Remember that the new dog will have no idea at first how to signal that he needs to eliminate.
Treat him as though you were beginning to housetrain him until he understands your routine.
Try not to let him have accidents in the house; sometimes one dog will mark over the elimination of the other leading to house soiling problems.
As time goes on you’ll learn more about the new dog’s personality, but be careful at first of overwhelming him.
People should not hug or kiss him, and there should be no rough play.
Especially at first, avoid doing things to either dog that require restraint, such as grooming or bathing, in front of the other.
A dog may attack the restrained dog if he is anxious about him.
When using treats during daily activities, be sure there are plenty for each dog.
You might start out with less attractive treats so as to avoid aggression over them.
Be patient and keep in mind most dogs get along well once they are accustomed to each other.
How Long Will It Take?
it may take around 4 to 8 weeks for resident dogs to get used to the change associated with a new addition, but it can take up to 6 to 9 months for both dogs to bond and feel comfortable around each other.
With puppies and old dogs, we need to consider the age gap factor so your older dog may only start feeling more comfortable once your pup has become calmer due to maturing and his obedience training and social skills improving.

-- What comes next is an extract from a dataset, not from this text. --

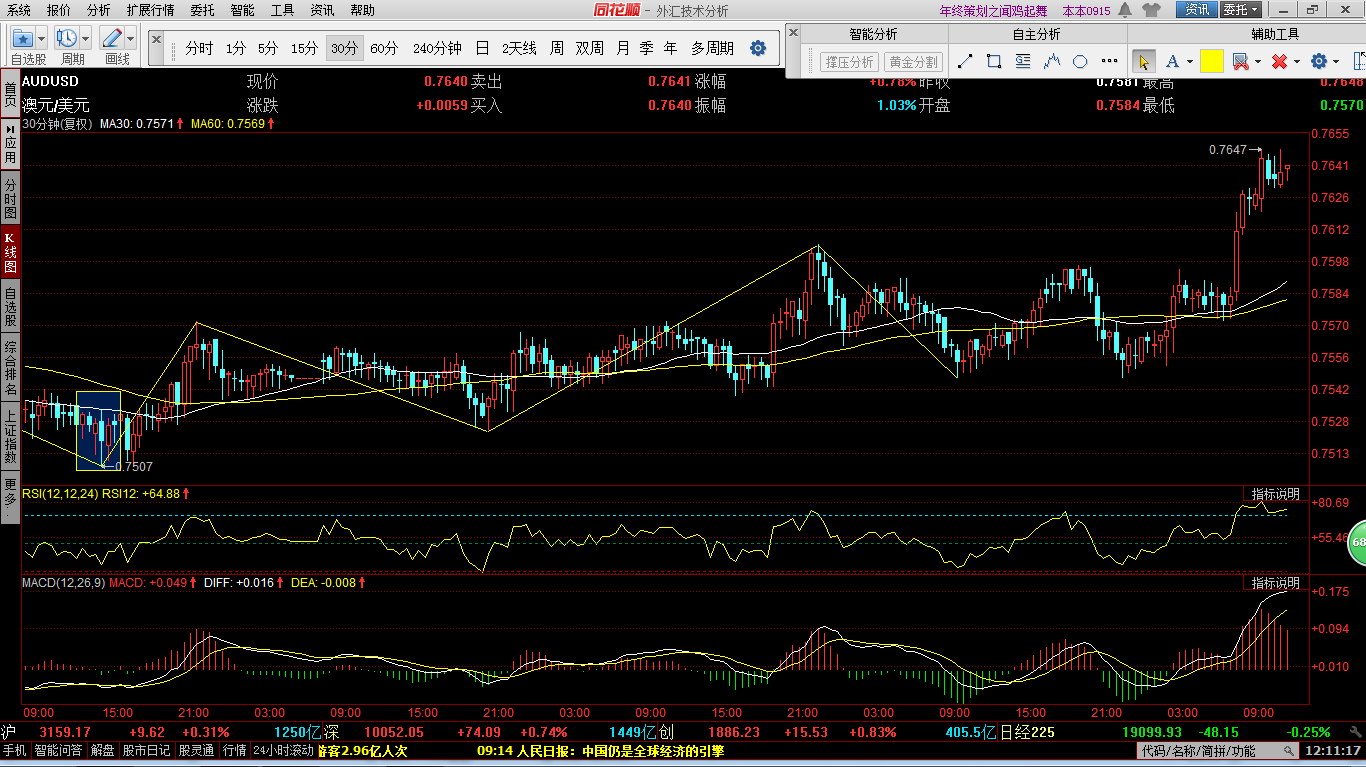The width and height of the screenshot is (1366, 767).
Task: Click the notification bell icon
Action: point(1125,10)
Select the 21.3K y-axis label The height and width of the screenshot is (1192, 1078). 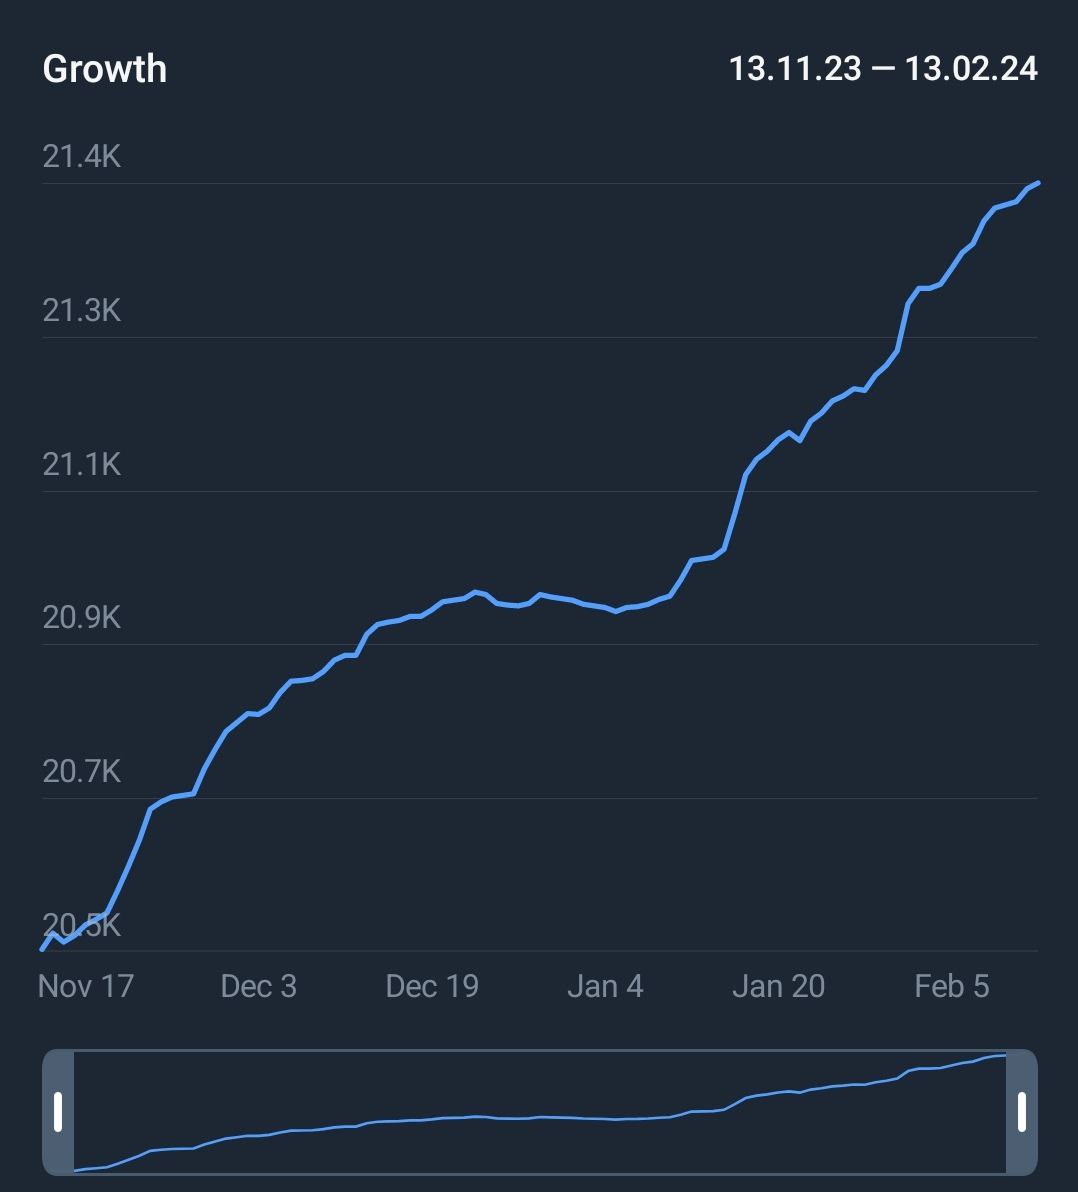pos(81,310)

Think along with the terms of a grandma being overwhelmed by a toddler who is pulling at her skirt and screaming, versus an older child who wants to bake with her and read a book.
How Old Is Too Old?
It goes without saying that with very old dogs (like large dogs over 12 and small dogs over 14) or dogs who are blind or deaf or both, it may be better to wait to get a new puppy.
Very old dogs may struggle to get away from a boisterous puppy and they may get very stressed.
Even good stress (eustress) can be a lot for an older dog to endure.
An older dog that is blind or deaf will struggle as he has no senses to rely on to detect when the puppy is around.
He or she will therefore have a hard time understanding when the puppy is running up to him, trying to bite him, and pawing at him.
This can cause considerable stress at a time when our older dogs should be kept as calm as possible and enjoying retirement.
It is a known fact that the two most demanding life stages of dogs are the first few years of their lives and they are the last few as senior dogs.
Dealing with both at the same time can be overwhelming.
Although tempting to get a puppy with an older dog, it may be just easier opening our hearts and homes to a puppy once our older dog has passed to a better life.
Problems And Troubleshooting Behavior
Most dogs quickly work out their social ranking and decide how to interact in a positive way.
It’s best for the puppy to be segregated in a room alone with a baby gate barrier when you are not there to directly supervise.
As much as you may want your dogs to hit it off right away, be sure to take things slow and stay in control of the situation.
Common mistakes include be nervous or anxious and letting the dogs meet on their own too early.
Do your best to keep every meeting between the dogs happy and let them get used to each other’s scents gradually.
It’s important to start things off right in order to establish a comfortable doggie home for everyone.
As seen, there are several strategies that can help pave the path towards smoother introductions, but it’s best to be prepared for the worst-case scenario.
It’s important to realize that not always things may work out well as planned.
An older dog may struggle with a boisterous or puppy or maybe your older dog was really never sociable in the first place.
If at any time you notice worrisome signs or your older dog is getting more stressed rather than less, consult with a professional.
It is best to nip problems in the bud rather than waiting for things to get worse and reach a breaking point where things may no longer be manageable.
A few sessions of behavior modification and some management may sometimes ameliorate the situation.
If things seem too challenging though, at least you tried all your options before having to re-home the puppy.
Although heartbreaking, this is a better option than having two dogs live in a world of tension and misery.